“We lost our grocery store. We lost our bank. The only consistent business in town is the bar,” the pastor says.
Sitting on the banks of the Ohio River, near the southern tip of Illinois, Brookport has seen brighter days. Drive through town and you’ll see evidence of the struggles. Like many small towns in Illinois, closed mom-and-pop shops and long-vacant storefronts are the remnants of a once thriving local economy.
Of Illinois’ 102 counties, 87 shrank in the last decade. Rural counties and small towns saw heavy losses, while the few growth areas were urban and suburban, like Chicagoland, Metro East, and the college hubs of Bloomington and Champaign. Illinois’ five southernmost counties, where Brookport lies, lost a staggering 18.7% of their residents. It’s obvious on the streets.
Across from the abandoned hardware store sits a boarded-up church building. Just a few blocks north lie the charred bricks of another church that recently burned. At first glance hope is in short supply.
But David Siere says God is at work in Brookport.
Known to most in the community as “Buck,” Siere has served as pastor of Brookport’s First Baptist Church for 18 years. On this Monday afternoon, he sits at his desk and flips through papers and points out numbers from the past two decades. “God has been good to us,” he says. Some years have seen more blessings than others. One year they baptized 19, but he is quick to also point to years with zeroes.
“I could look at the number of baptisms over the years, and say ‘that’s not bad,’ but I know in my heart of hearts that there are so many more out there,” he says through emotion. The economic struggles and transient nature of many people in the town, population 1,000, can make ministry difficult. But it can also present opportunity. “I can go to the same address two or three times a year and find someone new there. If I get to them while they’re there, something might happen.”
Scott Harris lives for opportunities like this. Harris is IBSA’s director of evangelism and leads the Mission Team. “Lost people are everywhere around us,” he said. “There is no place too small or too large for there to be a need for the gospel.”
Harris is working with FBC Brookport to help the church take their next step.
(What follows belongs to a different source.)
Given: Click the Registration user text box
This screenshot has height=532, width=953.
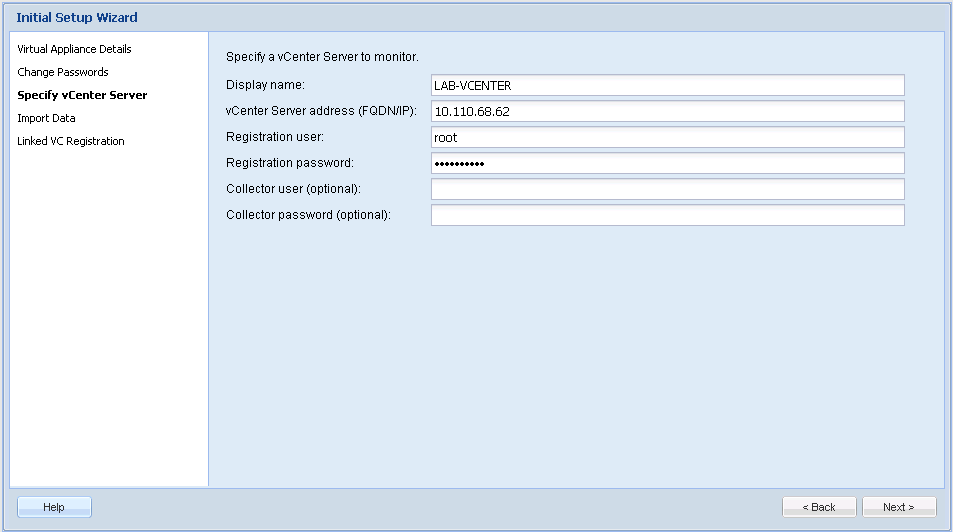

Their journey started with a conversation about the one thing Siere most wanted to see in the church.
The pastor points to charts drawn in marker on large sheets of paper stuck to his office wall. “Scott came in and talked and helped me see where we have been and where we might be going.”
An evangelistic culture quickly surfaced as the greatest need for the future. Harris helped him get to the root of why the church wasn’t more evangelistic. Did they just need better training? Did they need more organized structure to make this happen?
Siere answered, “It’s me.”
Olivia and Allyson waiting to be baptized.
He confessed that the church’s past attempts to be more evangelistic have been good ideas but had not really materialized into action. “My first step is to be more evangelistic in my own life so I can lead the church to be more evangelistic.”
The pastor’s desire is to be a more vibrant witness in his everyday life, so it might come as a surprise that God didn’t start there. Instead, Siere says God reminded him of the need to share the gospel clearly in his preaching and to call for a response. So, he scrapped his sermon for the next Sunday and began working on a simple gospel message.
Enter Olivia and Allyson, ages 14 and 16. “They are sweet girls,” Siere said. “We’ve had a relationship with their family for years.” They had been recipients of gospel seed sown for years by bus ministry drivers, VBS leaders, Sunday school teachers, and children’s church workers.
Siere preached a focused gospel message from John 14:1-6 that day. He knew the Lord was at work in both girls, but they did not respond. The call from a family member came later that day. The girls needed to talk to the pastor about Jesus. Monday morning, David visited with the family at their home, and both girls accepted Christ as Lord.
“The pastor called me and said, ‘I just led two sisters to the Lord.’ And he was on cloud nine,” Harris said. “That’s going to change the culture of that church.”
“God is at work,” Harris observed. “The gospel still changes lives. It’s changing lives in Brookport and it can do the same in every town across our state.”
“My desire is that when the next pastor comes in, whenever that may be, I want to leave him something good to build on,” Siere said. “There’s hope for Brookport, and for the lives of more people, young and old, like Olivia and Allyson. Jesus does the work. We’re just called to be obedient.”